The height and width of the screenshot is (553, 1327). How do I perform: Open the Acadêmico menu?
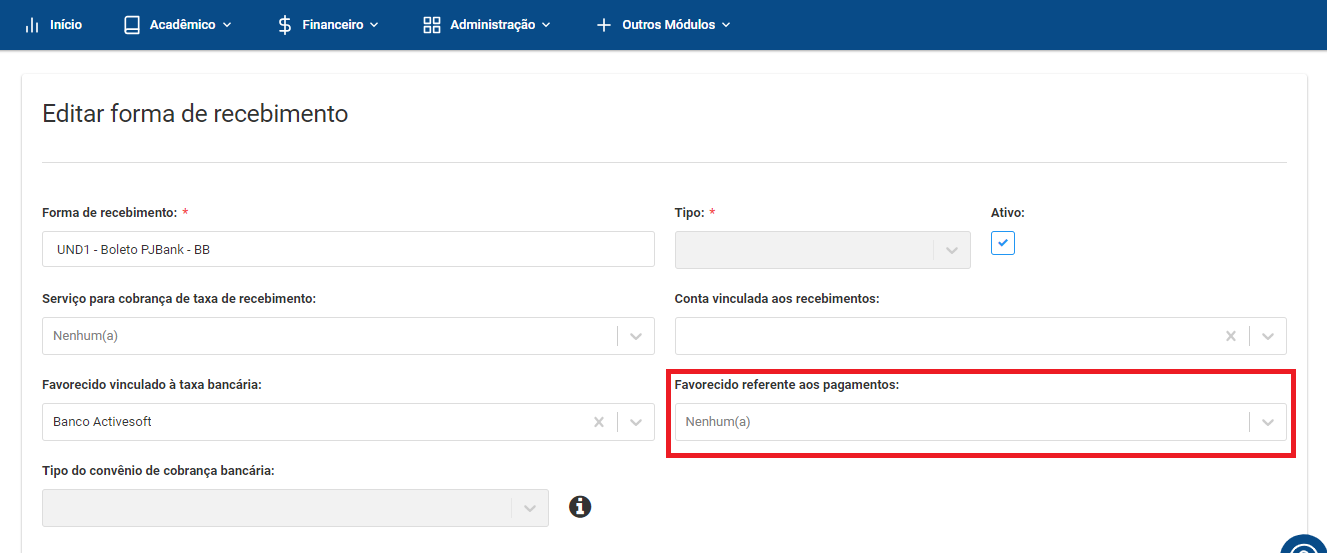point(177,25)
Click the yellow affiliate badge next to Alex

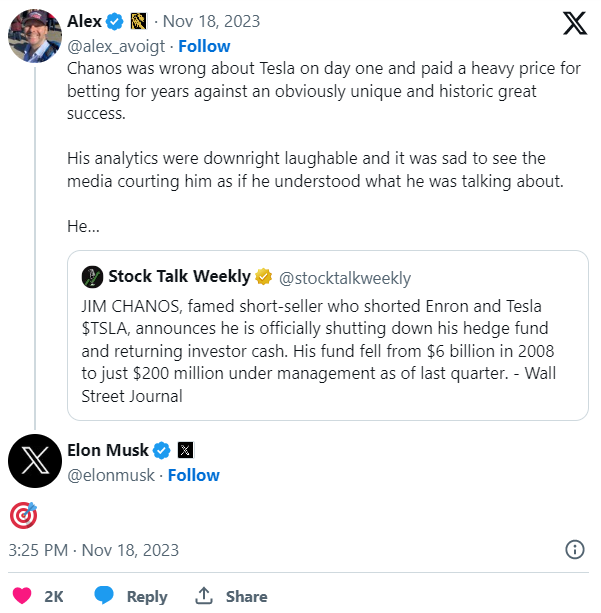pyautogui.click(x=138, y=22)
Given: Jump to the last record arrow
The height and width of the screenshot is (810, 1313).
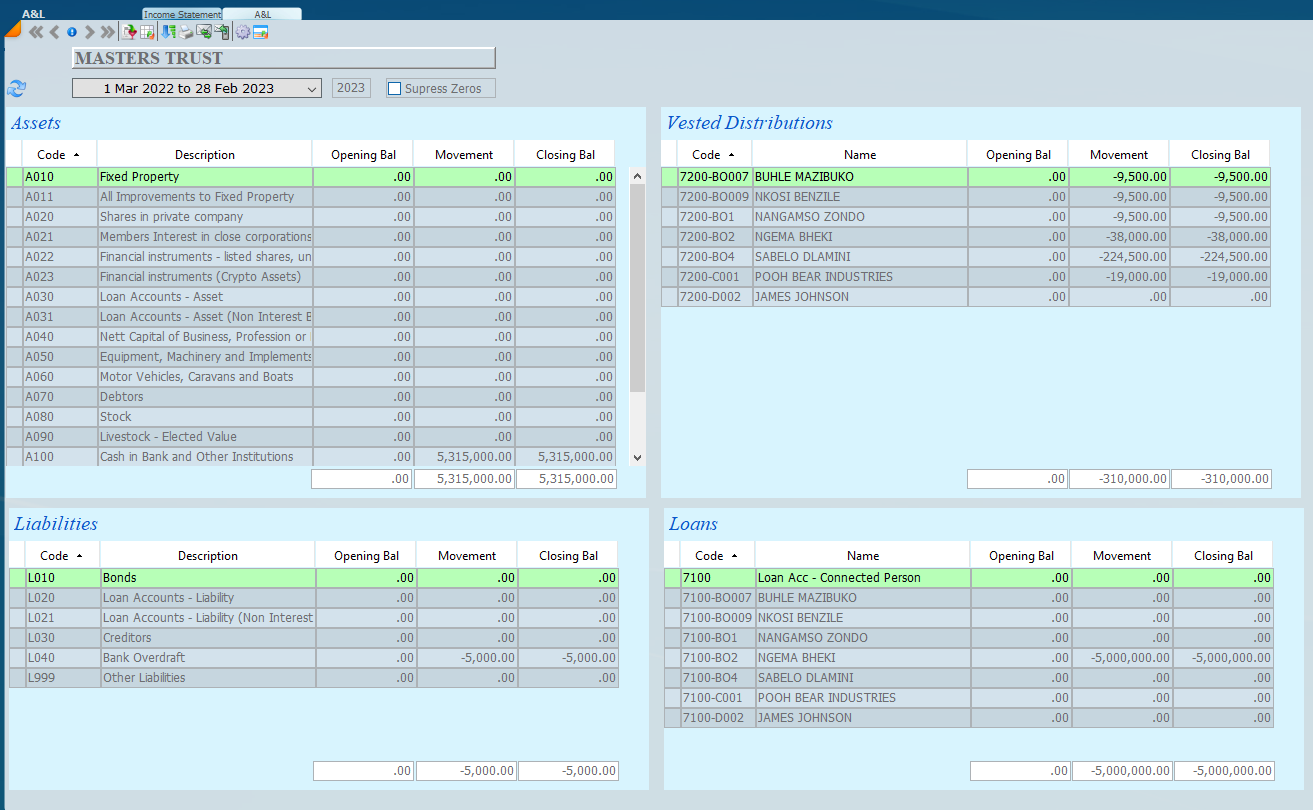Looking at the screenshot, I should click(107, 33).
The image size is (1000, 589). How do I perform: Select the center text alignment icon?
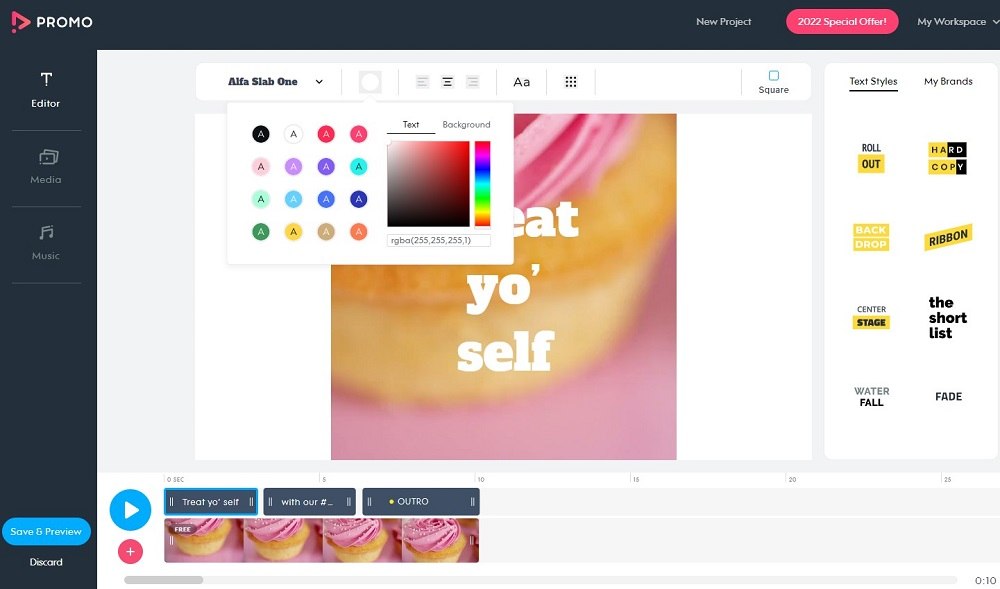tap(446, 81)
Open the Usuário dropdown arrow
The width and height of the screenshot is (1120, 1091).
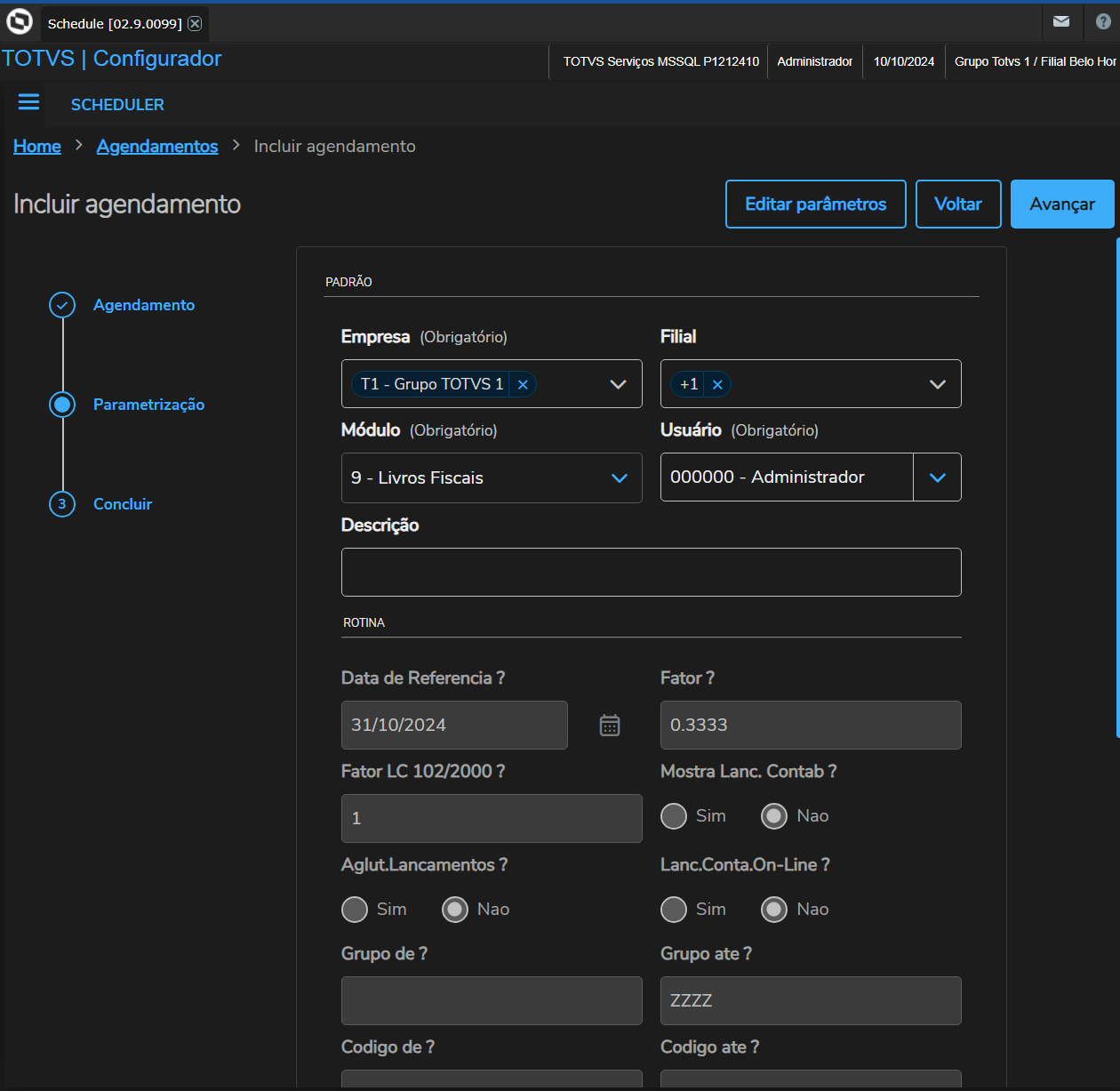tap(937, 477)
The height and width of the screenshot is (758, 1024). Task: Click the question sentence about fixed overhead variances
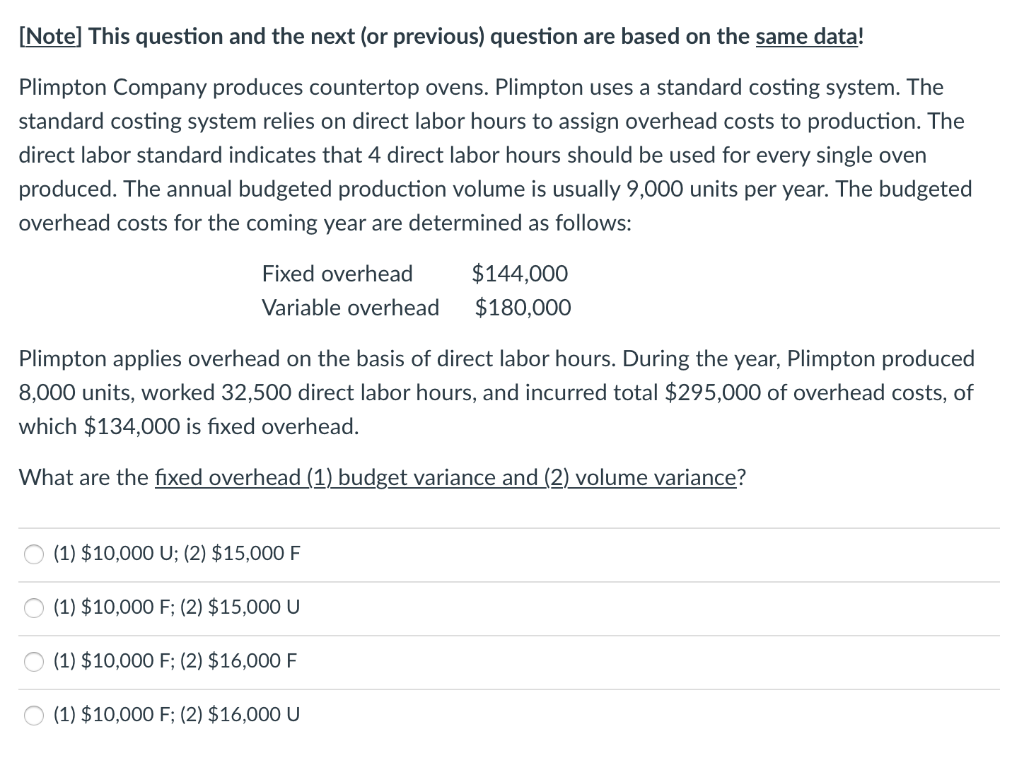click(380, 478)
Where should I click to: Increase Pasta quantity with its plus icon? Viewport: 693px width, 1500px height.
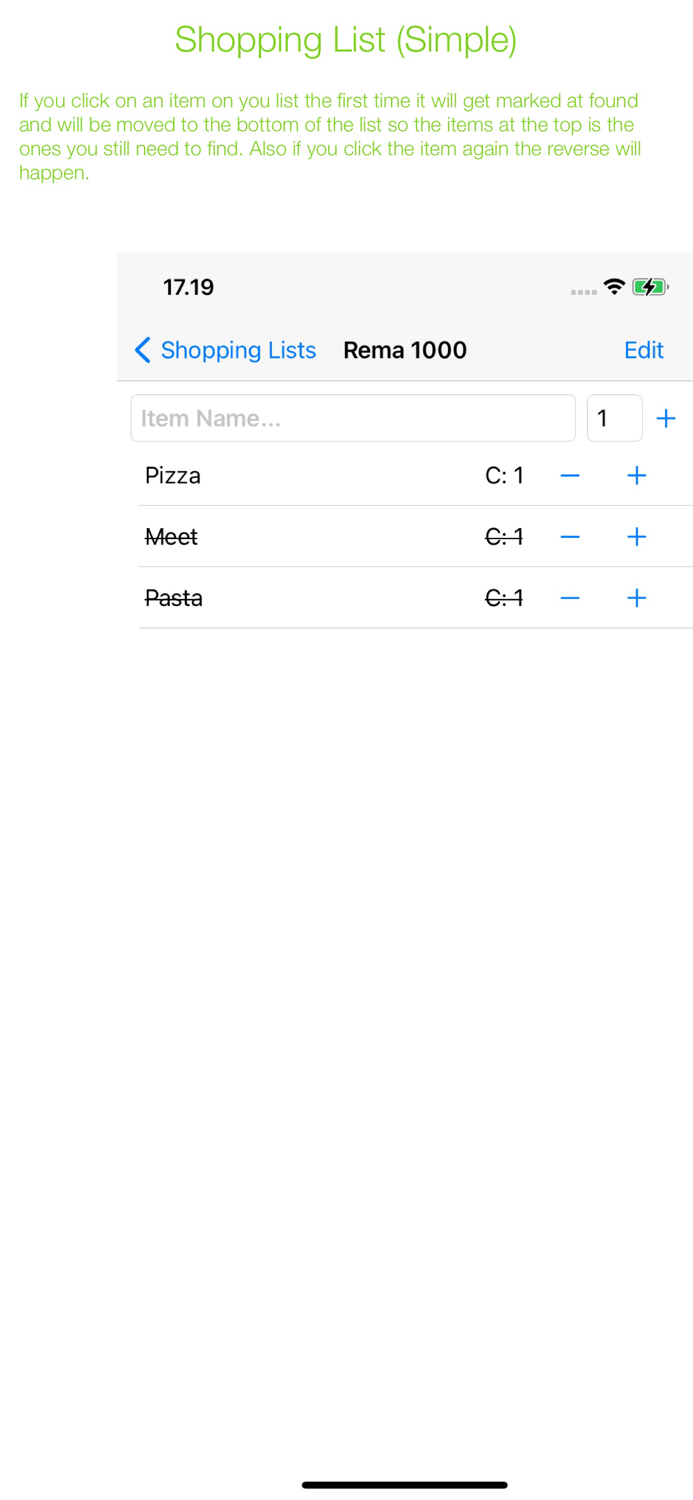[636, 597]
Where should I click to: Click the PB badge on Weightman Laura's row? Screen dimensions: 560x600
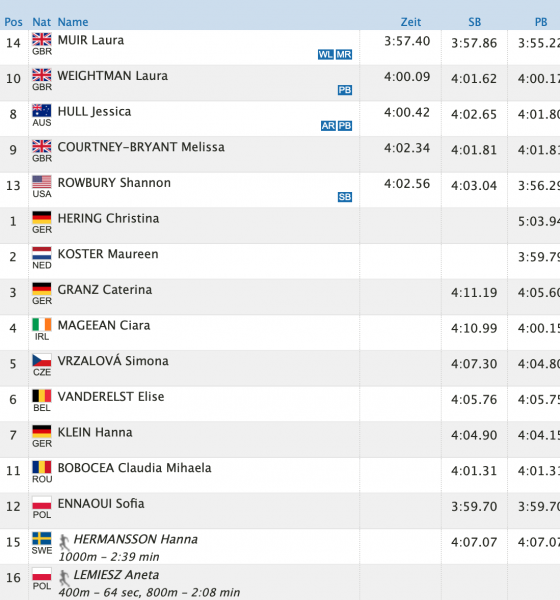[344, 90]
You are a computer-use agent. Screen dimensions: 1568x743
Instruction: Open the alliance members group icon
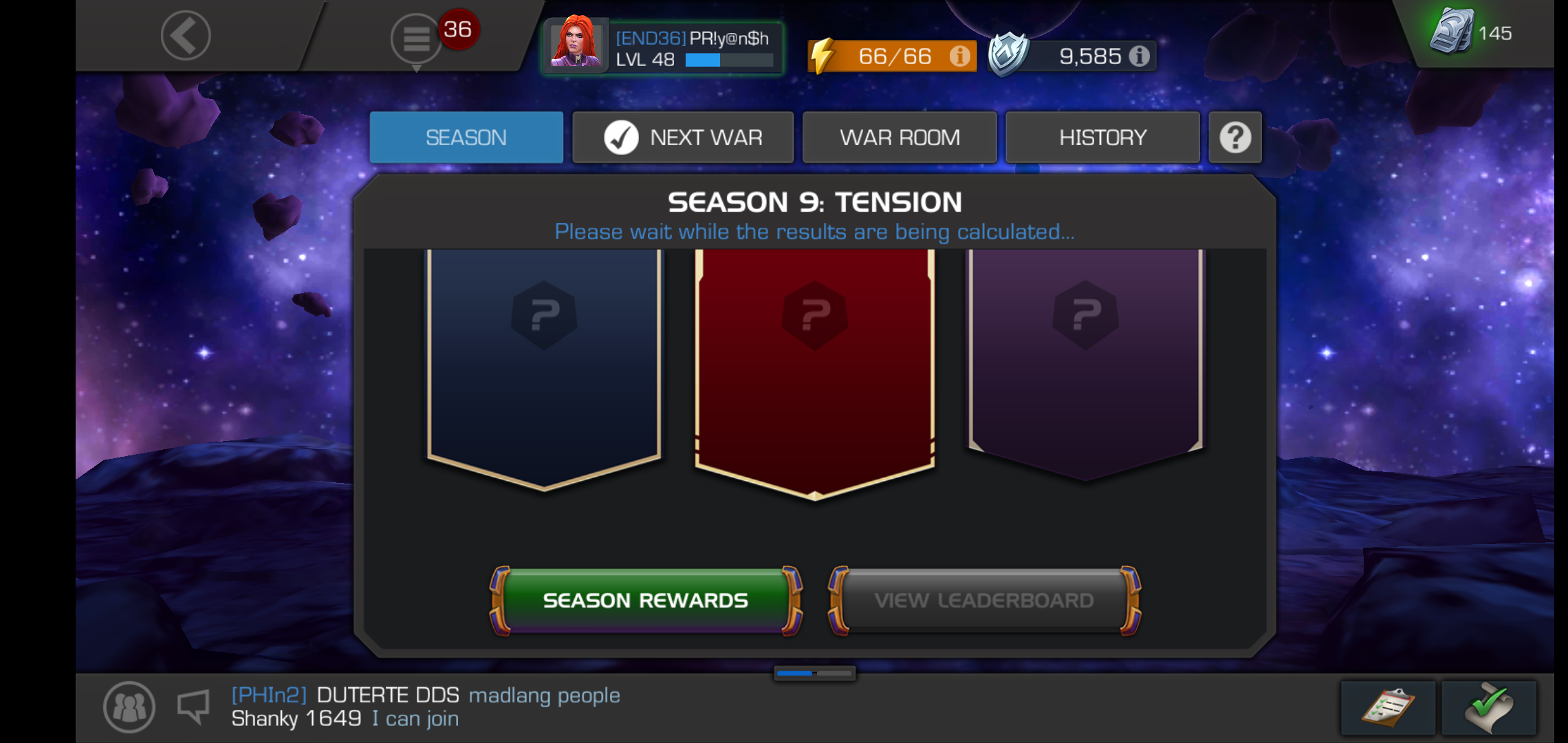click(x=129, y=707)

--

▸ Task to complete:
All pictures should be dropped; the lines from the one containing "Given: Jump to the last record arrow" through the last line of the material are to be set down exactly.

▸ Exercise result:
Given: Jump to the last record arrow
The height and width of the screenshot is (810, 1313).
Looking at the screenshot, I should click(107, 33).
The image size is (1000, 589). How do I perform: Select the center text alignment icon?
tap(446, 81)
Open the Usuário dropdown arrow
The width and height of the screenshot is (1120, 1091).
tap(937, 477)
The height and width of the screenshot is (758, 1024). Task: Click the question sentence about fixed overhead variances
click(380, 478)
Where should I click to: Increase Pasta quantity with its plus icon? Viewport: 693px width, 1500px height.
[636, 597]
Where should I click to: Click the PB badge on Weightman Laura's row? Screen dimensions: 560x600
[344, 90]
You are a computer-use agent. Screen dimensions: 1568x743
Instruction: Open the alliance members group icon
click(x=129, y=707)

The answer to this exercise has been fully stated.